[Stored records]
|---|
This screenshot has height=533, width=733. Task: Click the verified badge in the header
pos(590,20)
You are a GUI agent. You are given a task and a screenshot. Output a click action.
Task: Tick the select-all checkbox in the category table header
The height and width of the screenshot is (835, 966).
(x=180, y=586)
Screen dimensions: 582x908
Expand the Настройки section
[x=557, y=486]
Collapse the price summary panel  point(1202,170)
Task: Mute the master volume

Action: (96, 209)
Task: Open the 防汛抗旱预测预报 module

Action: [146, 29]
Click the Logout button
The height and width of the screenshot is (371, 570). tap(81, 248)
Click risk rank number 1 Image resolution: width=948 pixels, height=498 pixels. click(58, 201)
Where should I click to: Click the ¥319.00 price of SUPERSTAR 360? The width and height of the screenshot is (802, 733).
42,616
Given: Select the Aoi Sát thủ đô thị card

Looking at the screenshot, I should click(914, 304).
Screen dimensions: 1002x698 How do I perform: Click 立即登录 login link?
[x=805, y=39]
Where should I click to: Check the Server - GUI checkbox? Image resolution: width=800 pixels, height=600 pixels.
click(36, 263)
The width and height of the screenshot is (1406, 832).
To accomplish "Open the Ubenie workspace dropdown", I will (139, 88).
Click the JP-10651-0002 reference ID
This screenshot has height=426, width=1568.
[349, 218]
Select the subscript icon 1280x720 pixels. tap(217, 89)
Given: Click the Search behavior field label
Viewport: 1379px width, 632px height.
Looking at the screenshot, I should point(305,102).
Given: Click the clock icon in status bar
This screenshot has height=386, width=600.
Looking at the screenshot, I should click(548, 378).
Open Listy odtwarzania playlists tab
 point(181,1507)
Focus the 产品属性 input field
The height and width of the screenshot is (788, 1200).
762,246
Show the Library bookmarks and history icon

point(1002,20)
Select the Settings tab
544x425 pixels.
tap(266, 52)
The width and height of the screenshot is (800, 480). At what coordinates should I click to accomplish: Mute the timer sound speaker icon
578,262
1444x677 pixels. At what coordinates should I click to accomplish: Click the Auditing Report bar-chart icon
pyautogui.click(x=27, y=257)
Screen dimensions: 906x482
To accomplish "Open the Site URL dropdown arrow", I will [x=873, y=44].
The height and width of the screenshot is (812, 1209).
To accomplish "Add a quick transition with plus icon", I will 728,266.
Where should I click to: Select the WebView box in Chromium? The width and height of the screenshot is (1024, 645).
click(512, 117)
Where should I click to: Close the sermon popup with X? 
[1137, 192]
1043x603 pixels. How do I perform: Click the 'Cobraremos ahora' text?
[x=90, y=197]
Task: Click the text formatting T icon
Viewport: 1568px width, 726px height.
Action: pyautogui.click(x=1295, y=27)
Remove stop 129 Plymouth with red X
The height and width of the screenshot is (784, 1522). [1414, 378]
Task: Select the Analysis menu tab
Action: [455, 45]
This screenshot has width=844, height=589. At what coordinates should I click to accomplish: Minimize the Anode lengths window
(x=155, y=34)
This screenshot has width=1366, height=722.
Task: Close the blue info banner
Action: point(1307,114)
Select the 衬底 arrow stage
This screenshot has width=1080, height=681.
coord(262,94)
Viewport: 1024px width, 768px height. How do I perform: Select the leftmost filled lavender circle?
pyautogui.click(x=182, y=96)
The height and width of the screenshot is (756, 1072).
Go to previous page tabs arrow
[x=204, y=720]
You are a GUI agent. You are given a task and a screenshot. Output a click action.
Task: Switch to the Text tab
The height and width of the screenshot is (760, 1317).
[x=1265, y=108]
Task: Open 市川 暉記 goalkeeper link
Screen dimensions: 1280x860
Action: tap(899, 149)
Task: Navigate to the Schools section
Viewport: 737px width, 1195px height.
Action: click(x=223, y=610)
|---|
| Your goal |
Among the lines above, which hold the word "field"? Report each one.

| Reply to the exercise |
Given: Click the Search behavior field label
Focus the 产品属性 input field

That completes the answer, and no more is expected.